The channel first envisioned by the former commissioner Peter Ueberroth is to start in early 2009 with nearly 47 million cable and satellite customers, with its first major programming being the World Baseball Classic.
The channel will begin its life with more subscribers than any other cable network before it, partly because of a strategy that used Extra Innings, the package of out-of-market games loved by fans who have relocated from their home teams, as negotiating leverage to build up the nascent channel.
The strategy emboldened baseball to make the renewal of Extra Innings from 2007 to 2013 contingent upon carrying the new channel on broadly distributed digital basic tiers, not narrower digital sports tiers.
The evidence of that is that we started doing one-year deals on Extra Innings in 2004, said Tim Brosnan, baseball's executive vice president for business, who has been working on the channel for about five years.
Robert D. Jacobson, the president of the InDemand consortium owned by the cable operators Comcast, Time Warner and Cox, battled Brosnan before finally agreeing to a deal on April 4.
We weren't surprised with what they did, Jacobson said. They kept rolling over Extra Innings as one-year arrangements because they hadn't figured out their channel strategy.
What publicly appeared to be negotiations about Extra Innings were much more about the 24-hour channel, which, because its elements are known only to baseball officials, lacked a constituency of fans clamoring to get it.
Some people thought that Extra Innings was the dog and the channel the tail, said Chris Tully, baseball's senior vice president for broadcasting.
He said baseball made sure it was the other way around.
But cable subscribers protested with e-mail and on-line petitions that they would be disenfranchised by a tentative deal approved by baseball owners, but not signed, that would have given Extra Innings to DirecTV exclusively for $700 million over seven years.

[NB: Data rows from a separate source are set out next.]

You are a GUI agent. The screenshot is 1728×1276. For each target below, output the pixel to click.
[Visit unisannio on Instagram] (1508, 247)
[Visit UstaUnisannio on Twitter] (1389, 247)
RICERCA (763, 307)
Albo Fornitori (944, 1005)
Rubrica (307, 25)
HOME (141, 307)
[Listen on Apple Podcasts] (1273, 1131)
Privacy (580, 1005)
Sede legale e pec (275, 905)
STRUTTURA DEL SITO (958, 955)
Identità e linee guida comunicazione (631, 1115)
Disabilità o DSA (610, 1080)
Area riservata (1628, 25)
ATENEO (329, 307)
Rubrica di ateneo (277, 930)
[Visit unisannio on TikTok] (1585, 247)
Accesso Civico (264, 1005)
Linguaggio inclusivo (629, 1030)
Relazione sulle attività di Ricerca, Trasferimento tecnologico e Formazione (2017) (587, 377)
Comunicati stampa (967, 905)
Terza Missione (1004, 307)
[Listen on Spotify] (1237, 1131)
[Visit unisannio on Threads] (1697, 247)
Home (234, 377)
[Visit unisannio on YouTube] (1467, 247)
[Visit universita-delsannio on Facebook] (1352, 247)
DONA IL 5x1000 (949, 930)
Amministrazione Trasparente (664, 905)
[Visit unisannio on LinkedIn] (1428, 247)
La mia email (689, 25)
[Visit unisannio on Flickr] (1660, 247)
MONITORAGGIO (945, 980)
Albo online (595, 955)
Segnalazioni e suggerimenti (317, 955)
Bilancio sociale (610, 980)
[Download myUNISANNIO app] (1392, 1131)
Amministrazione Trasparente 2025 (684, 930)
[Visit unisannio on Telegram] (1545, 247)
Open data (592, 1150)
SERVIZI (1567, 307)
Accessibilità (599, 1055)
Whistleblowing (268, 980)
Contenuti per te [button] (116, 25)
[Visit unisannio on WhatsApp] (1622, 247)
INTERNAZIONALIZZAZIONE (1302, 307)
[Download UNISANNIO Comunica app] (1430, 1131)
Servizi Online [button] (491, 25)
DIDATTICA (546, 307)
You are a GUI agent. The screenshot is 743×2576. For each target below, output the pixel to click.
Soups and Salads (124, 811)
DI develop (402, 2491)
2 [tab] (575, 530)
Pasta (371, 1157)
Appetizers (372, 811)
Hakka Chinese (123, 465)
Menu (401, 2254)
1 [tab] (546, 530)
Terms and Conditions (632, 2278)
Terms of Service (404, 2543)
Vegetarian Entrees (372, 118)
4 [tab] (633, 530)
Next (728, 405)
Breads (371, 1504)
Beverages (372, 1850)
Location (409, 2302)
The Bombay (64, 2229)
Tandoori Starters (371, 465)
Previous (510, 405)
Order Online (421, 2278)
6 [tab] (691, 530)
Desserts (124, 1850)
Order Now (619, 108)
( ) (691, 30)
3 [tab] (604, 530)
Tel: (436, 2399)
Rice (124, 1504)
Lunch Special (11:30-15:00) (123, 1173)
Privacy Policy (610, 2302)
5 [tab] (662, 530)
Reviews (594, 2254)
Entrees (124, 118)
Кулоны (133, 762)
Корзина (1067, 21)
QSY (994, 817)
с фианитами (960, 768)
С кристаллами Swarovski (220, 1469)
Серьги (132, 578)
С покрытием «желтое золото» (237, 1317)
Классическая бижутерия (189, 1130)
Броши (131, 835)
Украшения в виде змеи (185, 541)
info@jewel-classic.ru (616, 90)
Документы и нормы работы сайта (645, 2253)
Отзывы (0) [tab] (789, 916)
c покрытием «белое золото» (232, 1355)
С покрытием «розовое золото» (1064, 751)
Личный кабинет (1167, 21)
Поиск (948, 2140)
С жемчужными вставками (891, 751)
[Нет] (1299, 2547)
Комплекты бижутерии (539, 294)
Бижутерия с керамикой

DirecTV also guaranteed that 15 million of its 16 million subscribers would get the channel. For that, it received a one-third stake in the channel.
The Senate Commerce Committee held a hearing that baseball officials resented attending.
A Boston Red Sox fan site, bostondirtdogs.com, altered a photograph of an apartment building pocked with satellite dishes, all with the name Bud on each of them, referring to Commissioner Bud Selig. The caption read: Welcome to Budville.
And on March 21, MSNBC's Countdown with Keith Olbermann awarded Brosnan the bronze medal for being one of the three worst people in the world that day for rejecting InDemand's offer to renew Extra Innings and carry the channel. Brosnan could not reach Olbermann to vent his anger, but was calmed by a friend of his, the Democratic Party strategist James Carville.
He said, God can you believe this?' Carville said in a telephone interview, and my reaction was that I had been No. 18 in the entire world for Spy magazine on its list of the most appalling people in the world. And it was one of the best things that ever happened to me. He told Brosnan to show the segment at owners' meetings.
He's made them a lot of money.
Brosnan has heeded Carville's wisdom: he playfully showed the segment to a visitor to his office.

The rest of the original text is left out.